Highlighter output is additionally validated by the host: every returned token is bounds-checked, must not overlap, must fall on char boundaries, and must use a known kind — any invalid token causes the whole array for that line to be silently discarded (the plugin is not disabled for bad output).
This is the real examples/plugins/word-count plugin. It adds Tools › Word Count and reports
the active buffer's word count in the status bar.
plugin.toml:
id = "word-count"
name = "Word Count"
version = "1.0.0"
host_api = "^1"
types = ["menu"]
publisher = "edit reference plugins"
description = "Adds Tools > Word Count; reports the active buffer's word count in the status bar."
[[menu_items]]
menu = "Tools"
item = "Word Count"
item_id = "wc"plugin.rhai:
// The host calls menu_action(item_id, buf_content) when the user activates the menu item.
// It returns #{ status, message } and/or calls the host status_bar(msg) function.
fn is_space(ch) {
ch == " " || ch == "\t" || ch == "\n" || ch == "\r"
}
fn menu_action(item_id, buf_content) {
let count = 0;
let in_word = false;
let n = buf_content.len();
let i = 0;
while i < n {
let ch = buf_content.sub_string(i, 1);
if is_space(ch) {
in_word = false;
} else if !in_word {
in_word = true;
count += 1;
}
i += 1;
}
let msg = "Word count: " + count;
status_bar(msg);
#{ status: "ok", message: msg }
}When the user opens the menu (it renders between Options and Help) and activates Word Count,
the host dispatches menu_action("wc", <buffer text>) in the sandbox and shows the returned message
in the status bar. A menu plugin whose menu name matches a built-in menu is merged into that
built-in dropdown.
This is the real examples/plugins/custom-keys plugin — manifest-only, no script:
id = "custom-keys"
name = "Custom Keys"
version = "1.0.0"
host_api = "^1"
types = ["keybinding"]
publisher = "edit reference plugins"
description = "Adds an F9 = Save keybinding.
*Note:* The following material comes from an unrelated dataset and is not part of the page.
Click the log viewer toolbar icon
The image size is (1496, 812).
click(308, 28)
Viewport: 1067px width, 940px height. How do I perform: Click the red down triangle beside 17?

Keybinding plugins are manifest-only (no script)."
[keybindings]
"F9" = "save"The [keybindings] entries merge into the keymap on load (subject to the Save/Quit override rule).
A highlighter declares its extensions and implements highlight(line, ext), returning an array of
token maps #{ start, end, kind } where start/end are byte offsets into line (end
exclusive) and kind is one of: default, keyword, string, comment, number, operator,
type. See examples/plugins/lua-syntax/plugin.rhai for a complete, working implementation that
highlights Lua comments, keywords, and numbers.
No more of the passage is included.